Text provided
· · ·
# Hello from LA



## meeks (Apr 10, 2005)

Hello, meeks here in Los Angeles. 

Just got back into music about two years age from a 10 year break. I was at a nice school starting to score orchestra pieces before I switched majors, and I dropped everything. Discovered a Computer Music mag at the bookstore and to make a long story short, here I am with GPO, Diva and a bunch of NI stuff.....loving life from 10 PM until 2 AM most nights. I have a lovely wife and three kidsand a classroom full of high school kids studying math, so daylight is demanding..thus my witching hour music schedual. 

Anyway, its been somewhat tough to get back from the theoretical standpoint but not so much the technological bell curve...I thing the math helps but I keep plugin along. My efforts lately have been more devoted to the classical side and with the above mentioned programs, and from the look of it this site, I think I'll stay around awhile.

Look forward to meeting everyone...a few I know from KVR.


----------



## Frederick Russ (Apr 10, 2005)

Welcome to VI, meeks! Nice seeing the Californians chiming in.
· · ·
Data lines
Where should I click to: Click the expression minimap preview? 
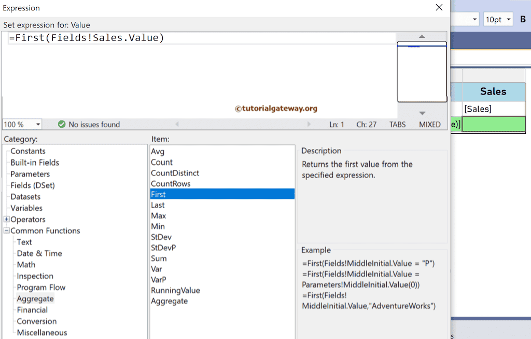[422, 73]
· · ·
Given exercise 1
From the Hello from LA forum thread, return the passage starting with "Look forward to" and going on through "Californians chiming in.", copied exactly.
Given exercise 2
In the Hello from LA forum thread, why does meeks do music mostly from 10 PM until 2 AM? Answer in one to three sentences.
Given exercise 3
Continue the Hello from LA forum thread from where it stops.

Exercise output 1
Look forward to meeting everyone...a few I know from KVR.


----------



## Frederick Russ (Apr 10, 2005)

Welcome to VI, meeks! Nice seeing the Californians chiming in.

Exercise output 2
Meeks has a wife, three kids, and a classroom of high school students studying math, so the daytime is demanding. That leaves the late-night hours for music.

Exercise output 3
Regarding getting back into music, have you considered EIS? Check out the *EIS Forum here* - its a very interesting approach to making music - useable in most genres.

At any rate, welcome and enjoy your stay.


----------



## Sid_Barnhoorn (Apr 10, 2005)

Ey Meeks,

How are ya? Welcome to V.I.!

Cheers,


----------



## Alex W (Apr 10, 2005)

Hi Meeks, welcome to V.I.

I'm shocking at maths - I didn't do it in senior highschool (isn't compulsory), but I'd say I can relate to you on a musical level


----------



## Herman Witkam (Apr 10, 2005)

Hi Meeks,
Welcome onboard!
Have you got a website, or some stuff you want us to hear?


----------



## fictionmusic (Apr 13, 2005)

Hi Meeks
I'm a recent guy here myself. I like the witching hour too! My wife is a teacher as well (special ed...she has the patience of a saint). Right now it's 4.30 am my time and I am just taking a wee break. Lets hear some of your stuff!


----------



## CJ (Apr 14, 2005)

Welcome to VI Meeks! I just found it again myself (didn't know it the url changed - maybe a redirect). 8)


----------



## meeks (Apr 15, 2005)

Thank you all for the warm welcome...website is coming up soon.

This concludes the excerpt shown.